De esta manera, aquel lejano niño, que conforme evolucionaba hacia un refinamiento de su interior, librando dos frentes de batalla – uno en el terreno de los derechos humanos vulnerados a su pueblo, representado en su némesis más recalcitrante, la corona británica, y el otro en el terreno espiritual, representado en su santo grial, el dominio de su propia sexualidad – se convertiría en el padre de la nación india y en el máximo exponente de la No violencia. Su nombre: Mohandas Karamchand Gandhi, el mahatma (gran alma), no obstante sus grandes falencias y notorias imperfecciones (derrumbando el mito de la película hagiográfica de Richard Attenborough de 1982, donde se muestra a un Gandhi decididamente divinizado), propias de nuestra conducta humana. Ahí radica su verdadera grandeza, en haber dejado una huella indeleble a su paso, a pesar de lidiar con su álter ego, mucho más mundano.

El año de la discordia
Ahora es el turno de detenernos en este año en particular, 1939, momento histórico donde convergen ambos personajes. El premio Nobel de la paz es uno de los reconocimientos más controvertidos, dada su naturaleza política, pero ese año en especial fue fértil en decisiones descabelladas. Mientras media Europa temía por su soberanía, el nombre de Hitler se barajó entre los posibles candidatos al galardón. Incluso se abrió un encendido debate en torno a los pros y los contras de su nominación. Así pues, su nefasto nombre quedó inscrito en los registros que descansan en Estocolmo, así fuera en calidad de aspirante. Por si esto no bastara, Benito Mussolini también gozó de ese privilegio en 1935 y Joseph Stalin lo tuvo por partida doble, en 1945 y 1948. ¡Vaya grupo de tiranos y genocidas! Afortunadamente ninguno se alzó con el trofeo.

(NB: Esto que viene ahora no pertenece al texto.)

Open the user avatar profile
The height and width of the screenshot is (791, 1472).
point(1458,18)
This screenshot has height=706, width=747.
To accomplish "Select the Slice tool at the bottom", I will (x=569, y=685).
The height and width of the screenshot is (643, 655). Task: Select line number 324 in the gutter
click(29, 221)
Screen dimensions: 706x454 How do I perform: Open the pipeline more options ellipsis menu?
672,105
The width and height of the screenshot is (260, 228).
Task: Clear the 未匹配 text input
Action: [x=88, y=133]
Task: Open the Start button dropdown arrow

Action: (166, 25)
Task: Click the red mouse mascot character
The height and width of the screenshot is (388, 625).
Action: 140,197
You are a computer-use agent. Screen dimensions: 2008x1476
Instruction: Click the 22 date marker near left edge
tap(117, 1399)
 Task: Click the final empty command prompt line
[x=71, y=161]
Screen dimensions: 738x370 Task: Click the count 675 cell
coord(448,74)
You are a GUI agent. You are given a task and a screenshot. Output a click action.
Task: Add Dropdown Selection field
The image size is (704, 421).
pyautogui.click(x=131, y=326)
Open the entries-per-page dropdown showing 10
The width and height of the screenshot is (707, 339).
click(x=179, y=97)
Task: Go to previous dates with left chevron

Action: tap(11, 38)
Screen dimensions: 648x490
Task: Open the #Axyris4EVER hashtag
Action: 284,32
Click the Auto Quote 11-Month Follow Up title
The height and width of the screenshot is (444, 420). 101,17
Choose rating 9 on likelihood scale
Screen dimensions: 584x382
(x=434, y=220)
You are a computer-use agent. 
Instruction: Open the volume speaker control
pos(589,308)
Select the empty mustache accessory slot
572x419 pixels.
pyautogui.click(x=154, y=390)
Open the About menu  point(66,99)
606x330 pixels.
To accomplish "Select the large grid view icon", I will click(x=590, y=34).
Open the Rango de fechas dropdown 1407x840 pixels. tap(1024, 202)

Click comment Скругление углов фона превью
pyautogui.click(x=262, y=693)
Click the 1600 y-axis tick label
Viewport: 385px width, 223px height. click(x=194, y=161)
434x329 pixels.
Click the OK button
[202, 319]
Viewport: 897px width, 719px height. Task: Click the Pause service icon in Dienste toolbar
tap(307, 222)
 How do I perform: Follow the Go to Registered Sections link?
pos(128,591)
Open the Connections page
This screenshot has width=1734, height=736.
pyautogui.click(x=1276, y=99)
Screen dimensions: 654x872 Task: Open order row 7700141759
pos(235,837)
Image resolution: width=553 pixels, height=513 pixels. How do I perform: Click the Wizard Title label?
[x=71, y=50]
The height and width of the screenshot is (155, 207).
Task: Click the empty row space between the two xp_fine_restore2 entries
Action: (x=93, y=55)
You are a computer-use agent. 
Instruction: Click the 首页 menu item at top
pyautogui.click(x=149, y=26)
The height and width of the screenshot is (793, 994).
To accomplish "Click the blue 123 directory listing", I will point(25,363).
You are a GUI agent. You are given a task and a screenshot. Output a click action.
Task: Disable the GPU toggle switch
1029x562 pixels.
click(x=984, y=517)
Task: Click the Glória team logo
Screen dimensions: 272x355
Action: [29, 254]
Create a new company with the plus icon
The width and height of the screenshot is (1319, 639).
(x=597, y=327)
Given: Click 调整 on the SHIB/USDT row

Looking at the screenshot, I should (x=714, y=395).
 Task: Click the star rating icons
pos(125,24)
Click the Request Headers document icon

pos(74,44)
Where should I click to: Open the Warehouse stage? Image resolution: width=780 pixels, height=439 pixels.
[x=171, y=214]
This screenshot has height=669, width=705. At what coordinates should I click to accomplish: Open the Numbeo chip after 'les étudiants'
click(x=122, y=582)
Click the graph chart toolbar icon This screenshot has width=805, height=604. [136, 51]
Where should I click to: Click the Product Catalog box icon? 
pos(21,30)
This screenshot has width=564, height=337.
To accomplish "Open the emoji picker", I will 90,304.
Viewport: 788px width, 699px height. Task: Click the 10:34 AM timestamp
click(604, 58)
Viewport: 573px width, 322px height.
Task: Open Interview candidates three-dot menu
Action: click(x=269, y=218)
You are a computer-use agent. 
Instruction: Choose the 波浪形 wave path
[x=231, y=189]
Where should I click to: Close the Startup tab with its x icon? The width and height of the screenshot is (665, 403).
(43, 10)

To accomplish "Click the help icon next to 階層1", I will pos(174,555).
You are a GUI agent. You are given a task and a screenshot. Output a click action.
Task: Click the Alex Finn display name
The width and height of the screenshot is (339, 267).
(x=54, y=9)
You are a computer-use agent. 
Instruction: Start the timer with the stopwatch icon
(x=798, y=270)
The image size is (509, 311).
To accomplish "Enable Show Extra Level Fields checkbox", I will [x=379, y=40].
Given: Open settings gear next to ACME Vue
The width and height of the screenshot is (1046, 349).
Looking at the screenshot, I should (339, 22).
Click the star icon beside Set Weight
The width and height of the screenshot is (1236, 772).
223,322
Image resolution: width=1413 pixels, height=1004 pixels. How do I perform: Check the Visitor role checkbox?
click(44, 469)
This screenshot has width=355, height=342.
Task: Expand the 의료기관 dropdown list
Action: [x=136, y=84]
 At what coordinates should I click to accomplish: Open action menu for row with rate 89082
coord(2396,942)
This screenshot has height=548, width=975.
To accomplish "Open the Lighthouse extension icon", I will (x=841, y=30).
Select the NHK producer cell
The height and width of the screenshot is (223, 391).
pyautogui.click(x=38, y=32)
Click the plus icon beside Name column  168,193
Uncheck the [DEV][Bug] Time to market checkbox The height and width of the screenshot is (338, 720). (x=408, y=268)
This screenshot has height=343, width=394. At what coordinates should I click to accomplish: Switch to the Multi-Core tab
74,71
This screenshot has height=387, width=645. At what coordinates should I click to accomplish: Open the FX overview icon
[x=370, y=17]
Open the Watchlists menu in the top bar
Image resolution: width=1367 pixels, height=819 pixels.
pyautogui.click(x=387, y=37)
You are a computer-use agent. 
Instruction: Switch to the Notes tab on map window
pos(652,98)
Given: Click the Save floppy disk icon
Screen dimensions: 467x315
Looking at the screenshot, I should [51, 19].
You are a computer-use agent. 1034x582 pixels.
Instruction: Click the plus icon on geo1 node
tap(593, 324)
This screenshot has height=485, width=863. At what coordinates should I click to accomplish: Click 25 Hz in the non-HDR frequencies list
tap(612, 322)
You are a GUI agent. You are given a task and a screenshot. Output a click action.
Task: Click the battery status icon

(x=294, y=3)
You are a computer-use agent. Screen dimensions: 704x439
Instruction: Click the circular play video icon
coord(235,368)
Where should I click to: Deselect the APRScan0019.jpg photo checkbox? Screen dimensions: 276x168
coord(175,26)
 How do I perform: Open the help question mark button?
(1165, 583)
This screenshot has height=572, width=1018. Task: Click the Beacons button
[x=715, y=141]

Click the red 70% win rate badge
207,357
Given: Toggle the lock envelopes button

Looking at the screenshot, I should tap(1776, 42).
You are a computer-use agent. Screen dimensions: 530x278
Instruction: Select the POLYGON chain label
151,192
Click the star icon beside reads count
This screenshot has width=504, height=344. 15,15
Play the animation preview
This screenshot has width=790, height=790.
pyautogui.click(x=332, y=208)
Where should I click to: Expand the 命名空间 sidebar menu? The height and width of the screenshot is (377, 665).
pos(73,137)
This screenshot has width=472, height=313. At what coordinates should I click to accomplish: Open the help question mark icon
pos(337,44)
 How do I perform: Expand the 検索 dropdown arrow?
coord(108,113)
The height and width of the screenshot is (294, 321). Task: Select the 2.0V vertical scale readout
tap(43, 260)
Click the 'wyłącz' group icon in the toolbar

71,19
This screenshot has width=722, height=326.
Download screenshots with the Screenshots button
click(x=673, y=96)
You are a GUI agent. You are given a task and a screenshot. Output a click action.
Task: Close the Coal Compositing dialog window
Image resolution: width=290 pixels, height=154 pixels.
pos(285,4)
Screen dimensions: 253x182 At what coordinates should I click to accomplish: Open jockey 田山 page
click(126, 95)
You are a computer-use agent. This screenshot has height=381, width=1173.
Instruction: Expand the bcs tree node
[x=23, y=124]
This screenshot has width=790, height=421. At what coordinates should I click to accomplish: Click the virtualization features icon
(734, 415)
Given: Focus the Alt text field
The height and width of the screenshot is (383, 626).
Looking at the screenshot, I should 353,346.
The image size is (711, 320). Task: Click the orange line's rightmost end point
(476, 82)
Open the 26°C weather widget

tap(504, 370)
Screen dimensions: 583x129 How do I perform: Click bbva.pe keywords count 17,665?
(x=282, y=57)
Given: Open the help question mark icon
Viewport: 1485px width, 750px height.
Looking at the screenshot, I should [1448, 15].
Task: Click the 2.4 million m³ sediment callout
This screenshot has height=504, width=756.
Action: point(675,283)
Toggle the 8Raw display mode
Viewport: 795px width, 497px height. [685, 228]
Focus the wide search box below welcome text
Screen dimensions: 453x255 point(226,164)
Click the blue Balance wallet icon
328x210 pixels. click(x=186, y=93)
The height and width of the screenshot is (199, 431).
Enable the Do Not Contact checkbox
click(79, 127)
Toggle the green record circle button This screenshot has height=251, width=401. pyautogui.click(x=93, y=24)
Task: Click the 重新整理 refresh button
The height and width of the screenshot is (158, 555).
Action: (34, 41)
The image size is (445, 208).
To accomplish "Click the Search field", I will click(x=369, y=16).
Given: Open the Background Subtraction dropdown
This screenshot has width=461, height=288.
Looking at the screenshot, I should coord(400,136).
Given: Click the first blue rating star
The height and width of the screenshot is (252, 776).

Pero las sorpresas no acaban allí, pues ese mismo año Gandhi también fue nominado, cosa apenas lógica, pero el hecho significativo fue la negativa del comité para entregárselo, prefiriendo declarar el premio desierto. No valió siquiera la carta que le envió al mismo Hitler, tratando de detener la barbarie que se avecinaba. Ahora me pregunto: ¿Cómo es posible que Gandhi, el símbolo de la resistencia pacífica en un siglo plagado de las guerras más atroces, nunca recibiera el premio, a pesar de haber sido nominado en cinco ocasiones? Nunca se entenderá.
He ahí la historia de cómo dos seres tan diametralmente opuestos es su percepción del poder y con luchas personales tan disímiles, se vieron obligados, por esos caprichos del destino, a compartir una misma dignidad, no así, un mismo legado.